PCOS is the most common endocrine disorder found in reproductive-age women, and is a major cause of infertility and type 2 diabetes.
The source of the disease is still not known to people and is detected on the basis of several clinical criteria that are controversial and likely to be less accurate.
As part of the study, the researchers performed a meta-analysis of seven whole-genome association studies comprising over 10,000 women with PCOS and 100,000 controls of European ancestry.
Those studies saw 2,540 patients using the National Institutes of Health criteria, 2,669 patients using the Rotterdam criteria, while 5,184 self-reported cases provided by a personal genetics company 23andMe.
Following the sampling, researchers detected 14 gene variants related to PCOS, including three which were identified for the first time.
The newly discovered genetic variants are probably linked to both metabolic and reproductive features of PCOS, said the research.
In addition, the researchers found new evidence into the biology of PCOS.

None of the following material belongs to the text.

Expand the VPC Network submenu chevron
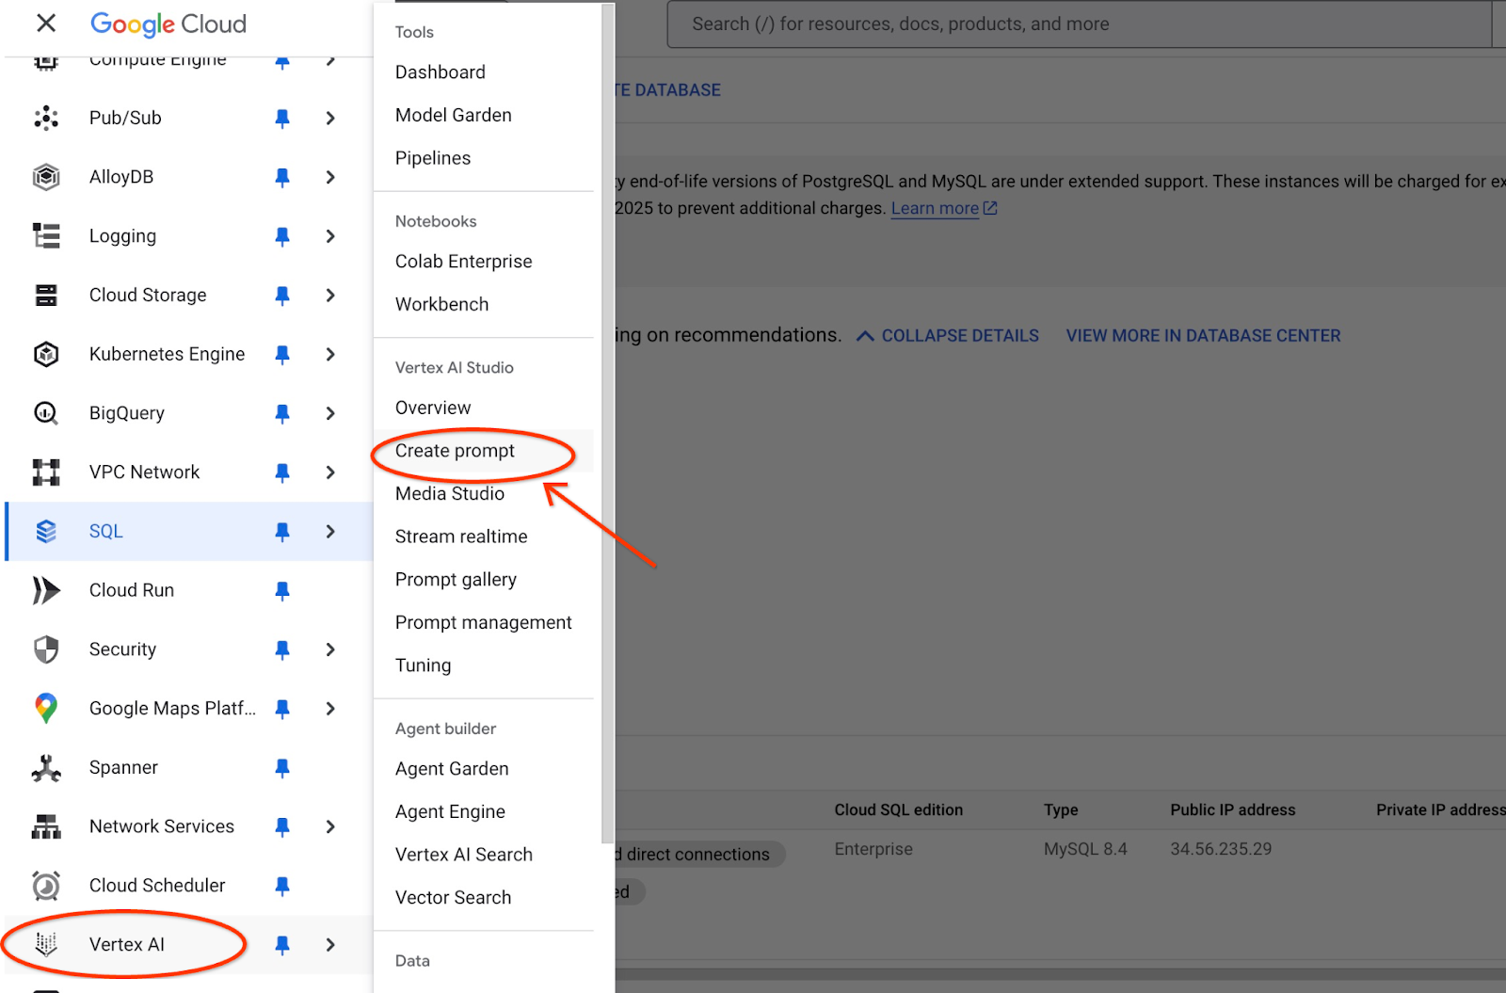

Researchers from the US’ Icahn School of Medicine at Mount Sinai are also involved in the study, which is expected to help develop new therapies for PCOS.
Icahn School of Medicine at Mount Sinai Hilda and J. Lester Gabrilove Division of Endocrinology, Diabetes, and Bone Disease chief Andrea Dunaif said: “One of our most important findings is simply that all the fighting that goes on in the field over which diagnostic criteria to use is unnecessary.
“We can be pretty broad in our diagnosis with the criteria we have and be assured we are going to find the same genetic forms of PCOS.”
Apart from Icahn School of Medicine at Mount Sinai, around 50 institutions from across the globe are involved in the consortium, which received funding from the US National Institutes of Health, European Union’s Horizon 2020 research and innovation programme and others.